The last ten years have seen the rapid rise of artificial intelligence (AI) solutions in general, and deep learning (DL) in particular. Engineers have figured out how to get better — and previously impractical — results from computing in the last decade with DL, often using GPU-based platforms. Unlike conventional programming, which seeks to teach a computer to “think” (e.g., if/then/else), DL trains the computer to “recognize,” so it is very well-suited to SIMD, GPU-based computing. DL training cycles run hundreds of thousands or millions or hundreds of millions of data points to train a neural network to distinguish a dog from a cat (or a good photomask from one with a critical error) but once trained, the network can distinguish it in seconds.
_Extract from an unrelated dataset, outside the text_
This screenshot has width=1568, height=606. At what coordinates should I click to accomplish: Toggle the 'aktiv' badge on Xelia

The idea of useful waste is central to DL. Traditional approaches to programming and computation spend a lot of effort on conserving computational resources by pre-processing data to determine what is “important” and only sending “worthwhile computing” to any processor. When your main goal is to try to avoid wasting computational resources, you spend a lot of time determining what will be wasteful and working around that, using approximations (that can impact the quality of results) to keep runtime in check.
Useful waste, as embodied in DL, is a sort of brute-force computing that skips the pre-processing and just sends all the data to a GPU processor. The GPUs are so fast that even if some of the data isn’t that “important,” it’s faster to just process everything rather than to spend time pre-processing.
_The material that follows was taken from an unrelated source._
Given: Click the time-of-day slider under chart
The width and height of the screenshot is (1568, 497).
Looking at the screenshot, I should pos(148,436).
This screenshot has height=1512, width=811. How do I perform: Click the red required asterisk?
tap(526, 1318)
This gain in computational speed alone is worth adopting this approach. However, the high-level benefit of useful waste is that brute-force computing is much faster to program. Engineers are freed from spending the majority of their time pre-thinking for the computer; they can just let the computer compute. Instead of working mostly on logic whose intent is to avoid computing, programmers can spend their time and energy exploring higher-level architectural issues.
If you have the ability to “waste” computing power to “just do it,” new possibilities emerge. When programs are designed specifically for GPU-based computing, the programming freedom that comes from the ability to use brute-force computing can lead to solutions to very complex problems that previously seemed out of reach. Using useful waste, DL can regularly beat the chess masters when the best computer scientists in the world couldn’t write a program to accomplish that feat before.
We have entered a new era of GPU-based computing that accepts that doing what used to be seen as “wasteful” computing can yield astonishingly useful results. DL is an existence-proof of the potential benefit of this useful waste approach. This new GPU era challenges us to rethink computing, including what is “free” and what is “wasteful.”
Aki Fujimura is chairman and CEO of D2S, a supplier of GPU-acceleration solutions for semiconductor manufacturing. He was a founding member of Tangent Systems in 1984, which was subsequently acquired by Cadence Design Systems in 1989. He had two tenures at Cadence Design Systems, including as CTO, having returned to Cadence for the second time through the acquisition of Simplex Solutions where he was president/COO. He was also a board member and VP at Pure Software, as well as on the boards of HLDS, RTime, Bristol, S7, and Coverity, Inc., all of which were successfully acquired. Fujimura received his BS and MS in electrical engineering from MIT.